- Developer: One More Level
- Publisher: Lyrical Games
- Director: Radosław Ratusznik
- Platforms: PlayStation 5; Windows; Xbox Series X/S;
- Release: October 13, 2026
- Genre: Action role-playing
- Mode: Single-player

= Valor Mortis =

Valor Mortis is an upcoming action role-playing video game developed by One More Level and published by Lyrical Games. It is set to be released for PlayStation 5, Windows and Xbox Series X/S on October 13th, 2026.

==Gameplay==
Valor Mortis is a Soulslike action role-playing video game played from a first-person perspective. It is set in an alternate 19th century Eastern Europe where Napoleon's endless war has unleashed a supernatural plague. The game follows William, a British soldier in the Grande Armée resurrected by Napoleon, as he fights to survive against his former comrades who have now turned into undead monsters and unravels the mysteries and conspiracies behind the plague and his own resurrection.

William's primary weapon is a cutlass. To avoid damage, players can block incoming attacks at the cost of a small amount of health, dodge unblockable attacks, or parry at the right timing to deal devastating damage to enemies. He is also equipped with a flintlock pistol, which can be used to target enemies' weak points and stagger them, though ammunition is scarce. As William progresses, he gains access to magical abilities known as "transmutations", allowing him to perform feats such as unleashing bursts of flame on enemies. Players earn "Catalysts" throughout the game, which can be used to upgrade William's stats, stamina, and health. If William is defeated in battle, he will respawn at his last checkpoint (represented as lanterns in the game), though all unused Catalysts are dropped at the site of death.

==Development==
Valor Mortis is currently being developed by One More Level, which is based in Poland. The team used their experience working on first-person games (Ghostrunner and its sequel, Ghostrunner 2), and applied it on the Soulslike genre. While the game features firearms, it was not intended to be played as a first-person shooter. The team first decided on the core gameplay formula (a three-way mix between melee combat, ranged combat and magical abilities), before determining the game's setting. According to game director Radosław Ratusznik, "the theme of horror is very important" in both its monster design and its story, and the game tells a "universal story about soldiers in the war". The team also drew inspirations from Metroidvania games, in which players can use newly unlocked abilities to discover new pathways and shortcuts.
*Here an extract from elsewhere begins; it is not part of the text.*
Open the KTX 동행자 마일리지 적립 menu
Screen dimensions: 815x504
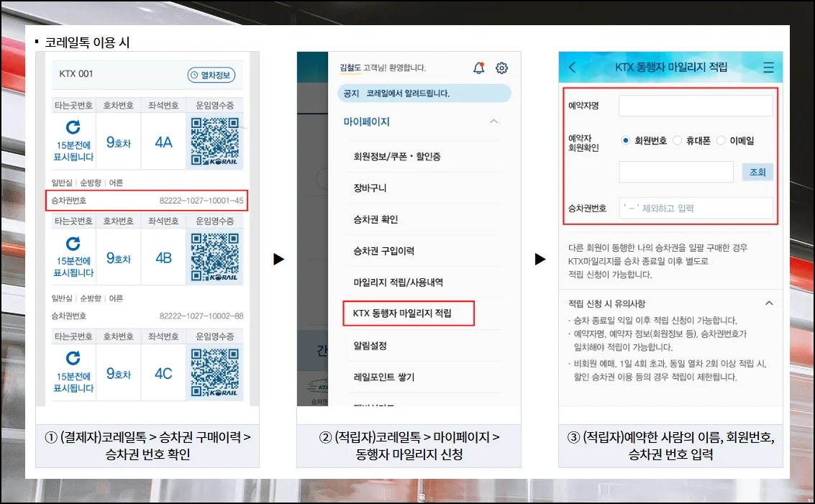pos(409,313)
Private Division, the independent game label of Take-Two Interactive, was originally set to publish the game. After the publishing deal was terminated as Take-Two pivoted its strategy to focus on premium games, the team signed with Lyrical Games, which was founded in March 2025 by film studio Lyrical Media with the intention of publishing premium independent games. The game was officially revealed Valor Mortis in August 2025 during Gamescom Opening Night Live. A public playtest of the game was held from October 6 to October 13, 2025. A demo was made available on Steam on June 7, 2026. It was also announced in June 2026 that Vincent Cassel would voice for Napoleon Bonaparte in the game. Originally set to be released on September 24, 2026 for PlayStation 5, Windows and Xbox Series X/S, it was delayed to October 13, 2026 to avoid competing with titles that set to be release throughout September due to avoidance on Grand Theft Auto VI.